Please collect every line of the records below that contains the word "Where", with case counting.

** Input for this task **
######
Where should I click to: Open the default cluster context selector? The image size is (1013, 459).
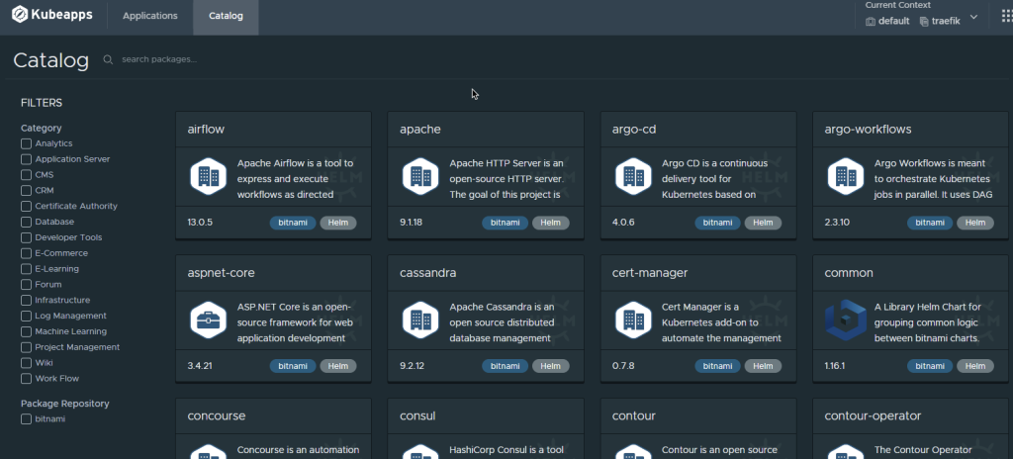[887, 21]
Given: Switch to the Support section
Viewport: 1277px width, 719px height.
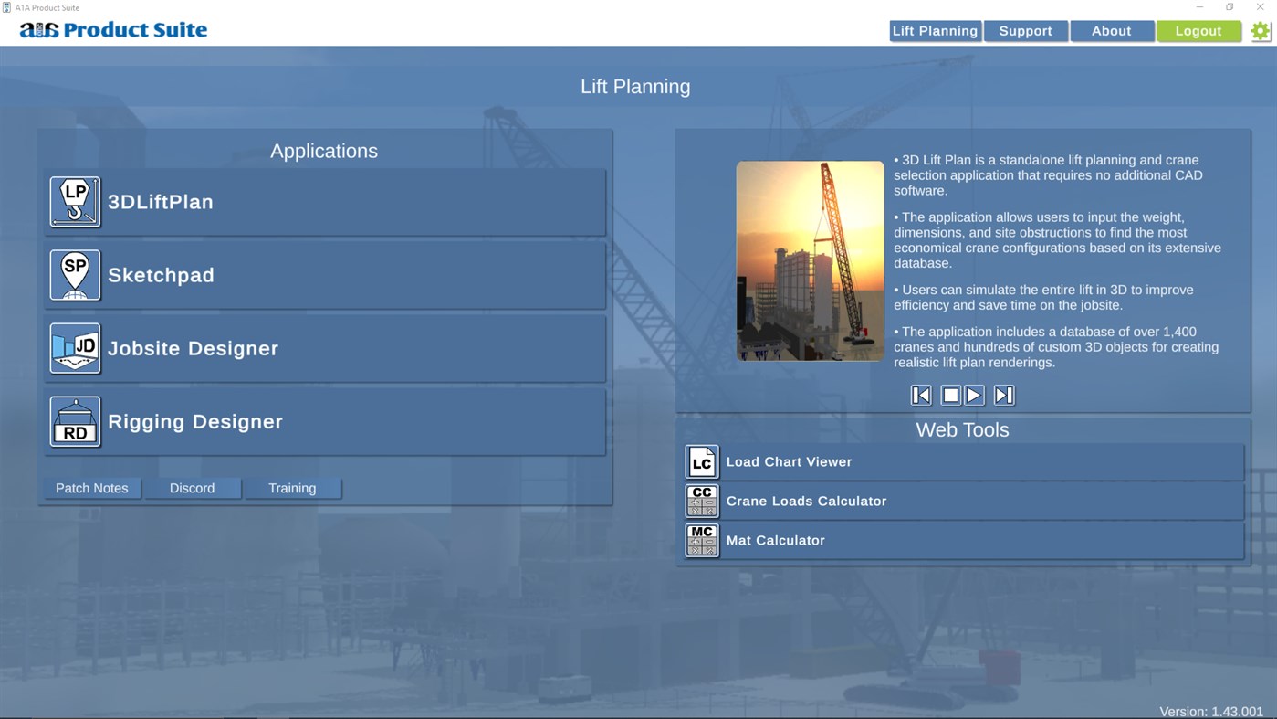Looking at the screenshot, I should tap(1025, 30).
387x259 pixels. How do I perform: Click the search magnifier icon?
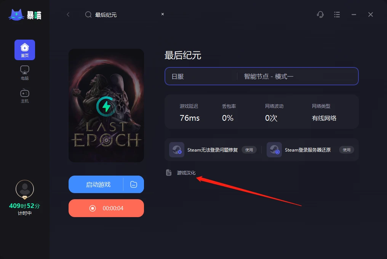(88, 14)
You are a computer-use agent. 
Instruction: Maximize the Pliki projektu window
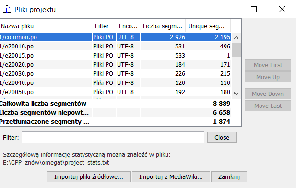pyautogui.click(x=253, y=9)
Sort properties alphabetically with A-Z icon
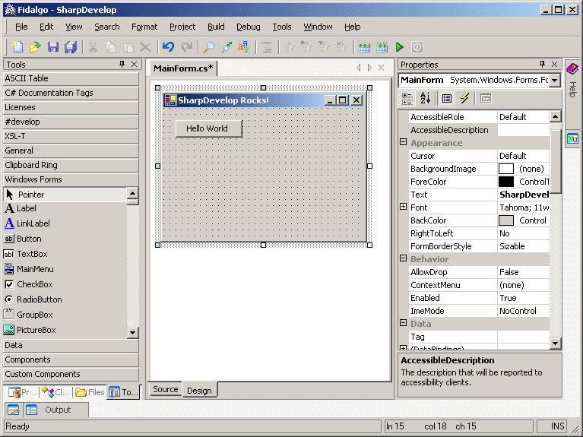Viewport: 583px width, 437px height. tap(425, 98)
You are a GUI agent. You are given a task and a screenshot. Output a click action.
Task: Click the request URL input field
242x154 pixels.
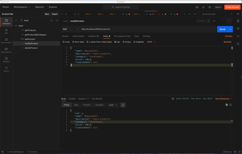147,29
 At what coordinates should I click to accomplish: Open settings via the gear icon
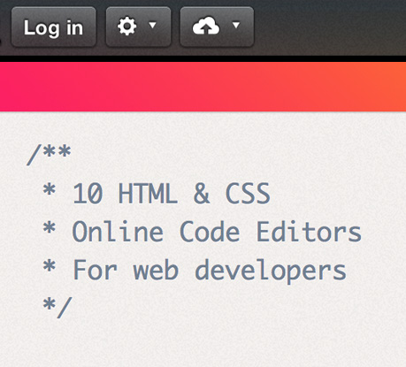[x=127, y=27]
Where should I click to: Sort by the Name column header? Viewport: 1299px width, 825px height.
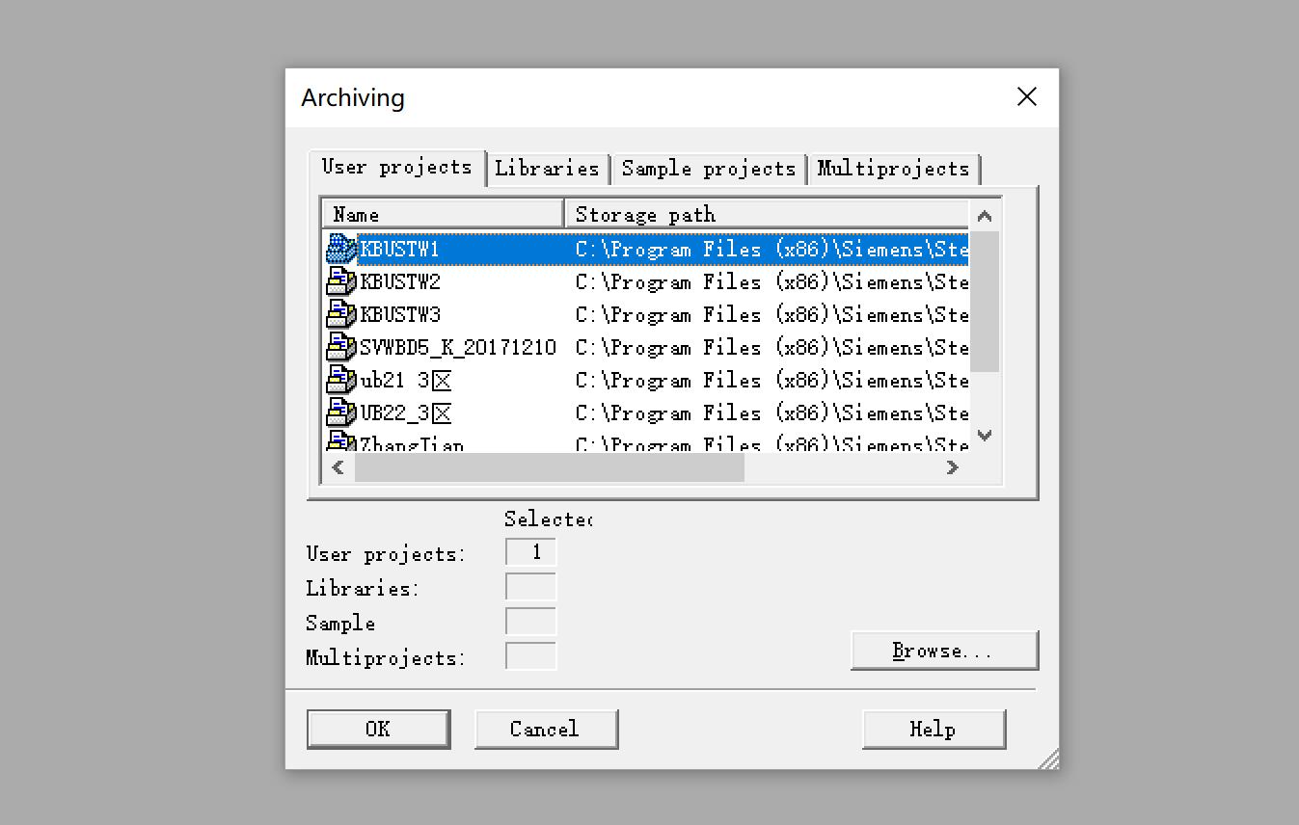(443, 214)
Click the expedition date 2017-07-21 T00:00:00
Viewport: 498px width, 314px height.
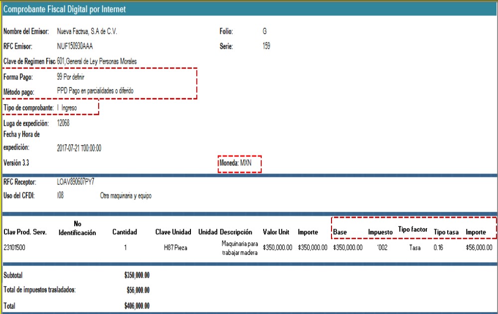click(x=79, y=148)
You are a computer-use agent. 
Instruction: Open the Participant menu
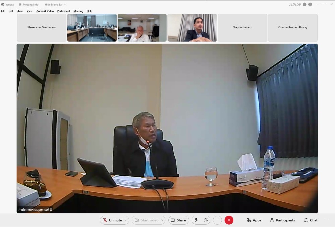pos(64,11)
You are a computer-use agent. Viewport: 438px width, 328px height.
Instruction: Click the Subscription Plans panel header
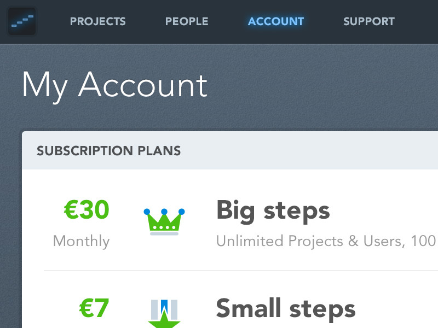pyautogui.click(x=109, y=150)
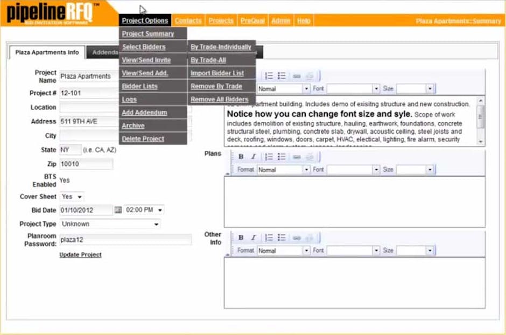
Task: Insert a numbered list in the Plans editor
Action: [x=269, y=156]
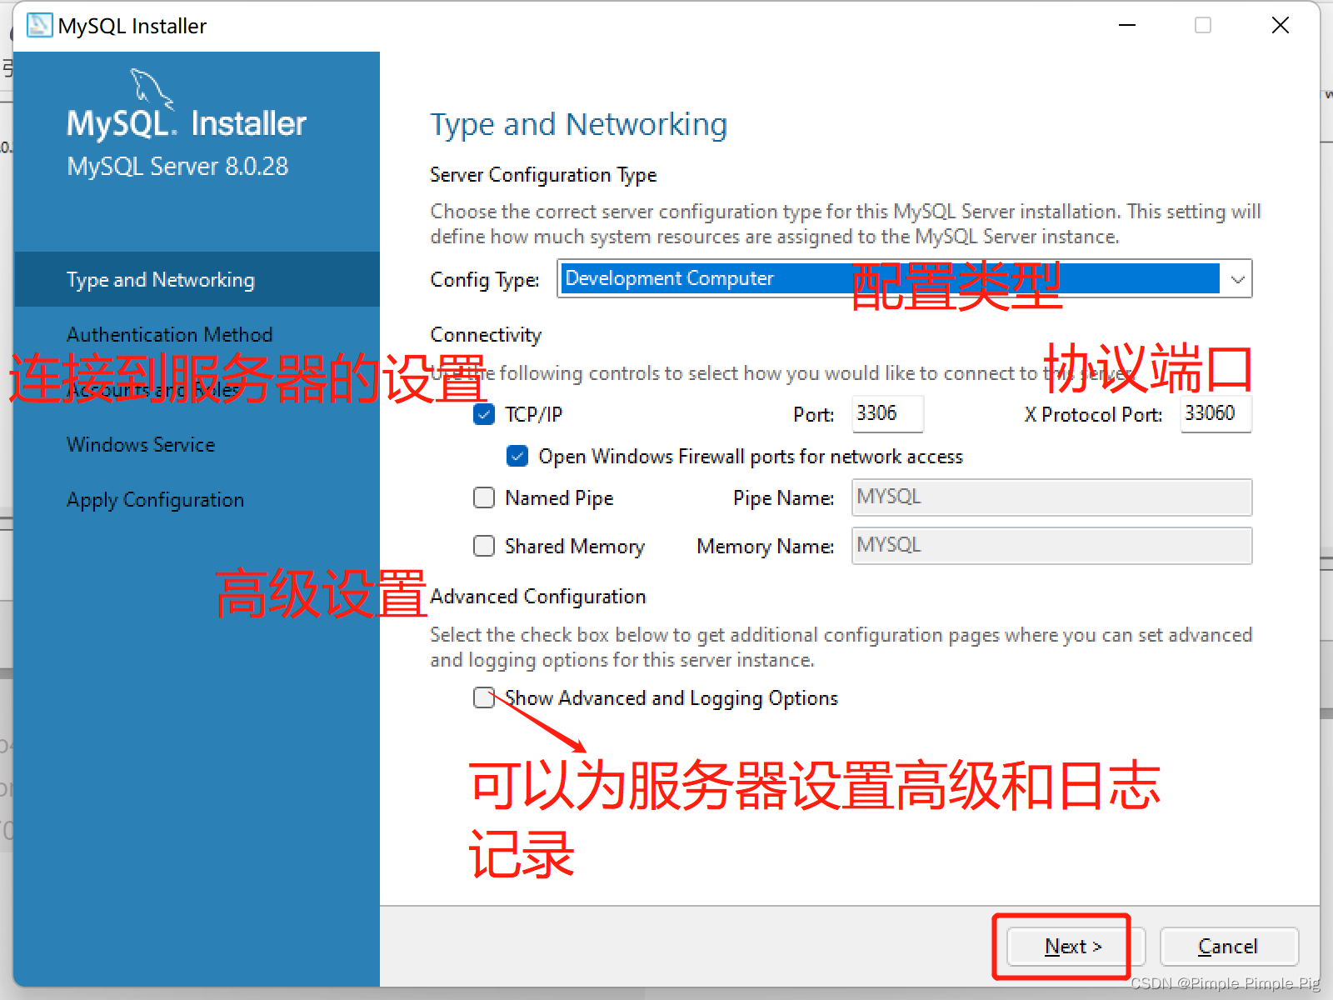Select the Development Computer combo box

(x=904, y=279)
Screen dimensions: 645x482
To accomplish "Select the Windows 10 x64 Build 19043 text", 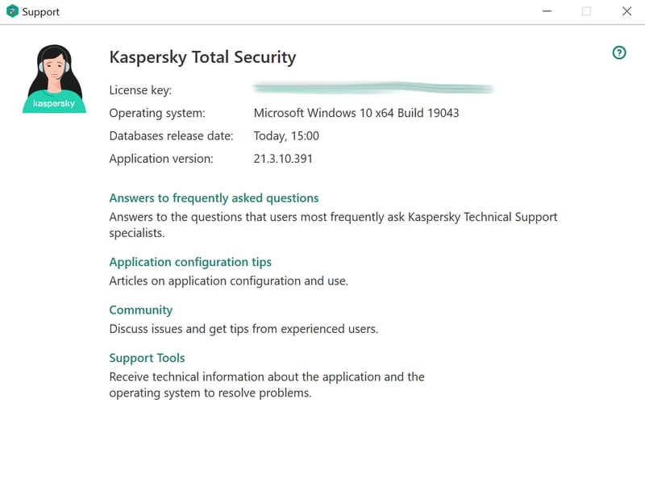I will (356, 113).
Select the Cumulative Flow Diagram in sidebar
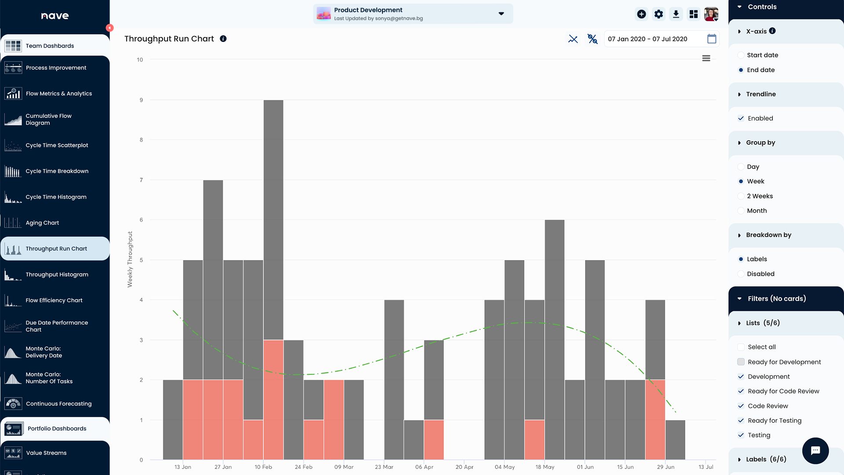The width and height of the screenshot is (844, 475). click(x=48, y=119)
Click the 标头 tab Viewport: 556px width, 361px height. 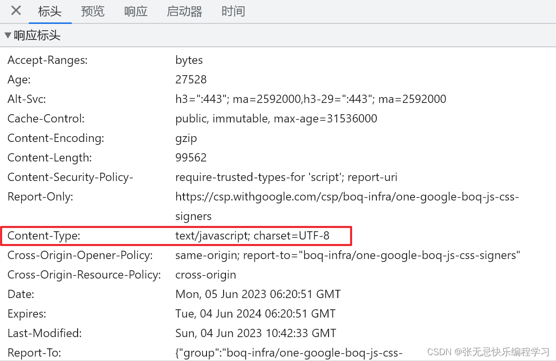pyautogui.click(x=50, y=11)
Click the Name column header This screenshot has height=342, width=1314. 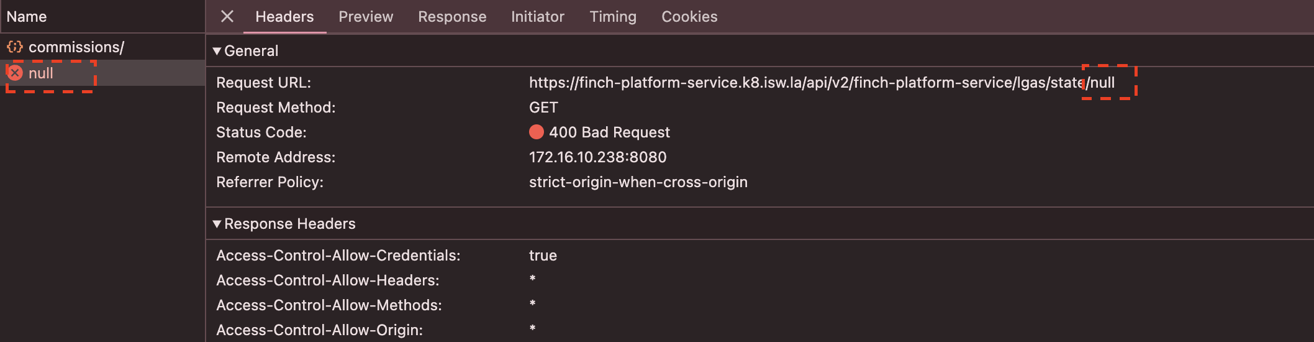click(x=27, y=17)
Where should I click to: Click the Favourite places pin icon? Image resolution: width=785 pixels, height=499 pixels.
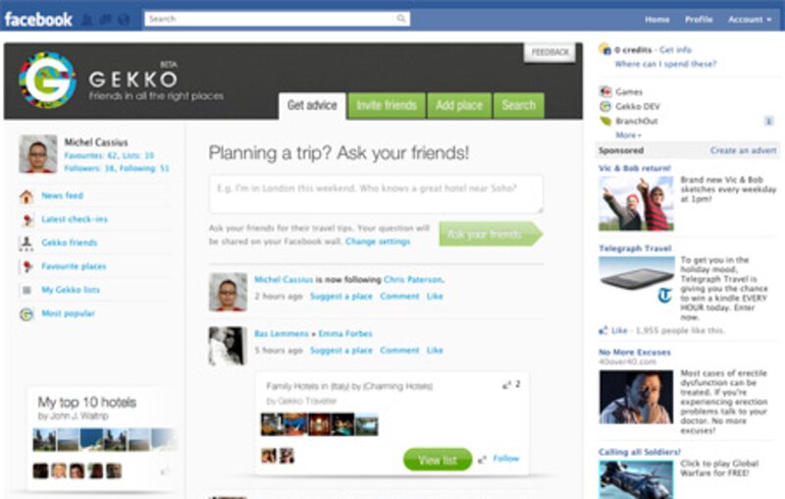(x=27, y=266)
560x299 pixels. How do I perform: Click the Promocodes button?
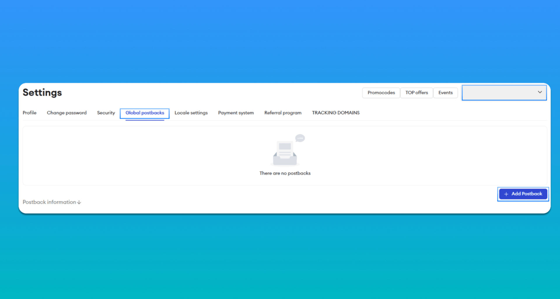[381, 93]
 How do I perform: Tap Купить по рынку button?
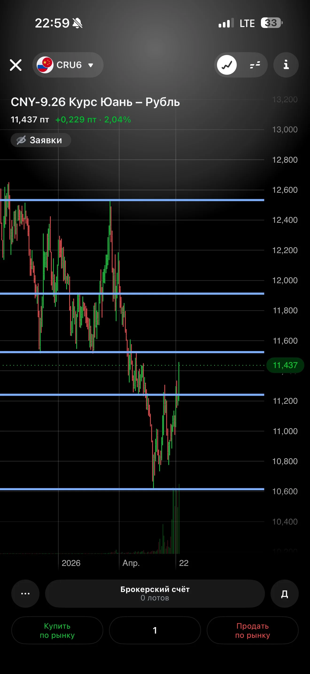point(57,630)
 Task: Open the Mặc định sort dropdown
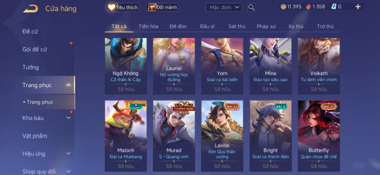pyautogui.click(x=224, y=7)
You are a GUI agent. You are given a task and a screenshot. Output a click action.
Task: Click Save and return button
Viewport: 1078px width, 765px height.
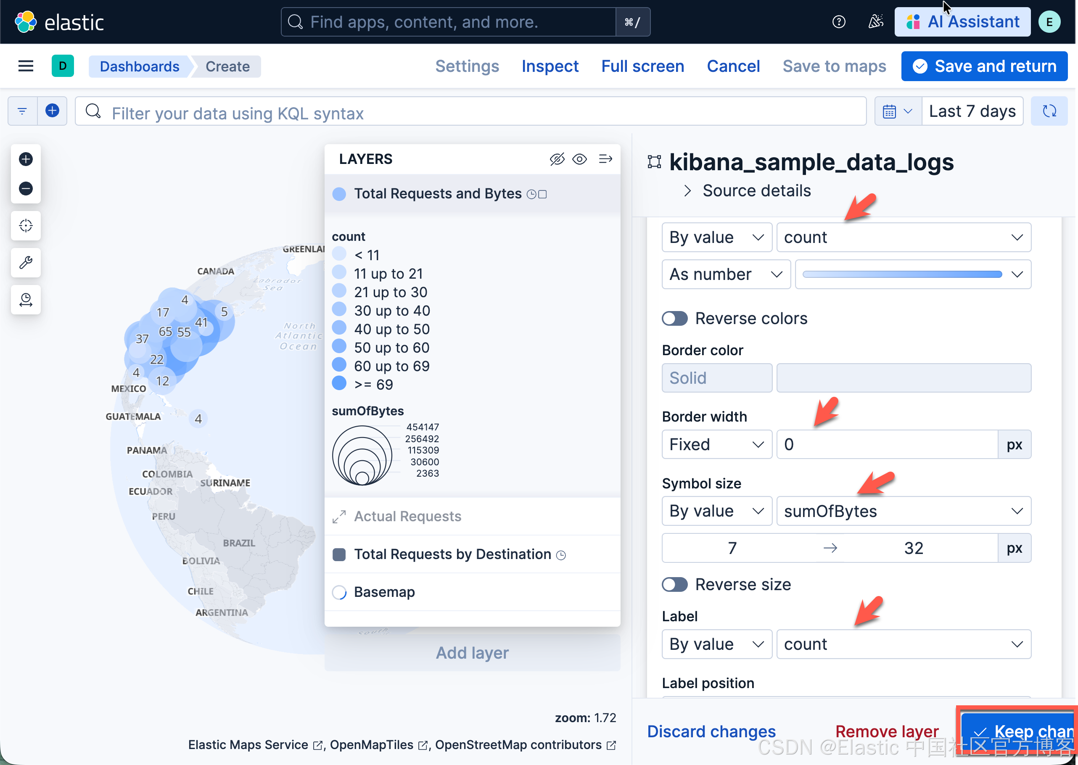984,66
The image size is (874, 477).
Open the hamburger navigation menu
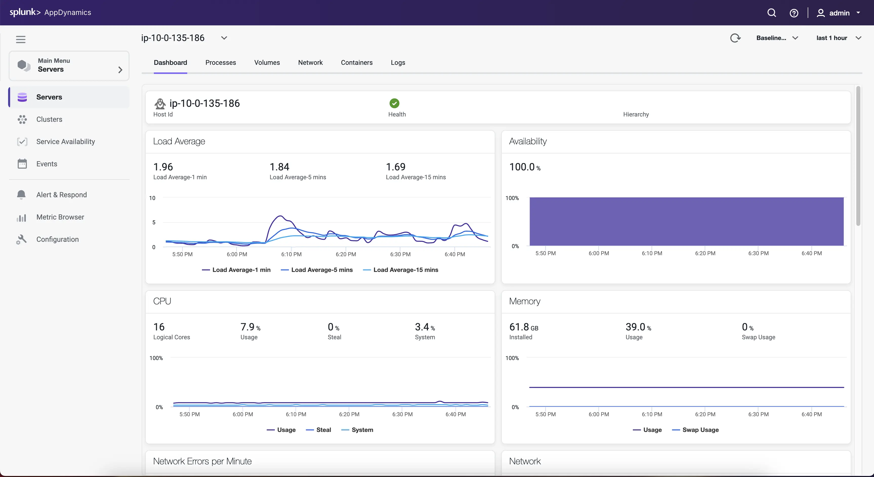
######
** Solution to this task **
Where should I click to: Open the default cluster context selector? The image size is (1013, 459).
Where should I click to: Sort by the Name column header? Viewport: 1299px width, 825px height.
Where should I click to: Click the Favourite places pin icon? Image resolution: width=785 pixels, height=499 pixels.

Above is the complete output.